December 2, 2022 https://bit.ly/3B9tZxK
If you ask a group of data scientists what data science is, you would probably hear different definitions. Indeed, although many attempts have been made to define data science, such a definition has not yet been reached. One reason for the difficulty to reach a single, consensus definition for data science is its multifaceted nature: it can be described as a science, as a research paradigm, as a research method, as a discipline, as a workflow, and as a profession. One single definition just cannot capture the diverse essence of data science. In this blog, we attempt to present the essence of each of these perspectives.

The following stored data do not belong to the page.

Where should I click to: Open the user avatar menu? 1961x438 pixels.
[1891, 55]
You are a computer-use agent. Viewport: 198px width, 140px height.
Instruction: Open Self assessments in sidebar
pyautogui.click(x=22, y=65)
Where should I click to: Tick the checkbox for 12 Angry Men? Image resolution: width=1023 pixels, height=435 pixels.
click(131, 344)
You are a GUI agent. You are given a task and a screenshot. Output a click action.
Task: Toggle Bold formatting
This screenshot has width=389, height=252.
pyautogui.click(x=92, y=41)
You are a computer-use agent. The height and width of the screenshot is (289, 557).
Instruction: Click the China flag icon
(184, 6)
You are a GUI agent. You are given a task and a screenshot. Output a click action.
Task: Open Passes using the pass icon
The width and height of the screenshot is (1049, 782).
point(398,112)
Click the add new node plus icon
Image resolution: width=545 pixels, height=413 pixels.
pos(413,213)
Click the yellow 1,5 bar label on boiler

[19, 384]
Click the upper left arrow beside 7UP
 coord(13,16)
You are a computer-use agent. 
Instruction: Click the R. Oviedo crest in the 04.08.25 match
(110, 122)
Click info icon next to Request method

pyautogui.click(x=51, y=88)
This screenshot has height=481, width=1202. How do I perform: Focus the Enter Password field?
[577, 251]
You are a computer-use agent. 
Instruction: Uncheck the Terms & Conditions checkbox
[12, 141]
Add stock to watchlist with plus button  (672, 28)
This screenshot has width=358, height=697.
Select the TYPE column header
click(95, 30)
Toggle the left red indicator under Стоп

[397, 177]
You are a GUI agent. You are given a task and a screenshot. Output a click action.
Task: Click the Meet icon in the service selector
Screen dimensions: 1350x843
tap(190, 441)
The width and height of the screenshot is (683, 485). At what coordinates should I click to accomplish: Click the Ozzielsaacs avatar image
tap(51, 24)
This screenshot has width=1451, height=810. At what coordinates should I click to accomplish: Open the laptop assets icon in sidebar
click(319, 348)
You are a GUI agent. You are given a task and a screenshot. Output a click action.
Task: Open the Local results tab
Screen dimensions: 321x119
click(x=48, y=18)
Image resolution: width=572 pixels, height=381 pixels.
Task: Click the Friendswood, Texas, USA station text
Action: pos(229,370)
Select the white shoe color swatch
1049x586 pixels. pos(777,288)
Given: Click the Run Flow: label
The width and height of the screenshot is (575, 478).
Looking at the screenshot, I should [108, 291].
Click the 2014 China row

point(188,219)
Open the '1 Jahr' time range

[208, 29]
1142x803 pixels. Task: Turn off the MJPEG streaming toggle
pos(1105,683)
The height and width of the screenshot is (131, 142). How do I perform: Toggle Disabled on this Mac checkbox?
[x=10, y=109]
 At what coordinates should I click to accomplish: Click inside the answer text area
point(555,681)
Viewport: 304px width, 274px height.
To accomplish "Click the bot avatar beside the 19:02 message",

Empirical science has been always about data. Kepler used data about the movement of the planets collected by Tycho Brahe to prove Copernicus' theory of the solar system. Was Kepler the first data scientist when he looked for patterns and models in raw data? While Kepler used data to achieve insights, data science today is more than an empirical science. That is, data science views the data itself as a natural resource and deals with methods for extracting value out of this data.10 While science focuses both on understanding the world and on developing tools and methods to perform research, data science focuses on understanding data and developing tools and methods to perform research on data.11
Data science also introduces a new scientific paradigm. The first scientific paradigm, established thousands of years ago, is empirical science, in which scientists describe natural phenomena. The second scientific paradigm, applied hundreds of years ago, is the theoretical paradigm, in which scientists build models of nature. The third scientific paradigm was introduced only several decades ago and is the computational paradigm, in which scientists simulate complex phenomena using algorithms and computers. The fourth scientific paradigm, according to Gray,7 is data exploration, in which data is captured or simulated, and then analyzed by scientists to infer new scientific knowledge. Following Gray, the National Institute of Standards and Technology (NIST) claimed data science is the current evolution of the fourth paradigm and described data science as "the conduct of data analysis as an empirical science, learning directly from data itself. This can take the form of collecting data followed by open-ended analysis without preconceived hypothesis (sometimes referred to as discovery or data exploration)."3 In fact, this perspective views data science as the application of the grounded theory paradigm6 for quantitative research.
Data science integrates research tools and methods taken from statistics and computer science that can be used to conduct research in various application domains, such as social science and digital humanities.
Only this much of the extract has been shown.